Question

I'm downloading an entire directory from a web server. It works OK, but I can't figure how to get the file size before download to compare if it was updated on the server or not. Can this be done as if I was downloading the file from a FTP server?

import urllib
import re

url = "http://www.someurl.com"

# Download the page locally
f = urllib.urlopen(url)
html = f.read()
f.close()

f = open ("temp.htm", "w")
f.write (html)
f.close()

# List only the .TXT / .ZIP files
fnames = re.findall('^.*<a href="(\w+(?:\.txt|.zip)?)".*$', html, re.MULTILINE)

for fname in fnames:
    print fname, "..."

    f = urllib.urlopen(url + "/" + fname)
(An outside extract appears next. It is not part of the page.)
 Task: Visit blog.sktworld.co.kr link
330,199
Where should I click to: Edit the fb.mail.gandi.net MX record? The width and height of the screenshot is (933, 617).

    #### Here I want to check the filesize to download or not #### 
    file = f.read()
    f.close()

    f = open (fname, "w")
    f.write (file)
    f.close()

@Jon: thank for your quick answer. It works, but the filesize on the web server is slightly less than the filesize of the downloaded file.

Examples:

Local Size  Server Size
 2.223.533  2.115.516
   664.603    662.121

It has anything to do with the CR/LF conversion?

Was it helpful?

Solution

I have reproduced what you are seeing:

import urllib, os
link = "http://python.org"
print "opening url:", link
site = urllib.urlopen(link)
meta = site.info()
print "Content-Length:", meta.getheaders("Content-Length")[0]

f = open("out.txt", "r")
print "File on disk:",len(f.read())
f.close()


f = open("out.txt", "w")
f.write(site.read())
site.close()
f.close()

f = open("out.txt", "r")
print "File on disk after download:",len(f.read())
f.close()

print "os.stat().st_size returns:", os.stat("out.txt").st_size

Outputs this:

opening url: http://python.org
Content-Length: 16535
File on disk: 16535
File on disk after download: 16535
os.stat().st_size returns: 16861

What am I doing wrong here? Is os.stat().st_size not returning the correct size?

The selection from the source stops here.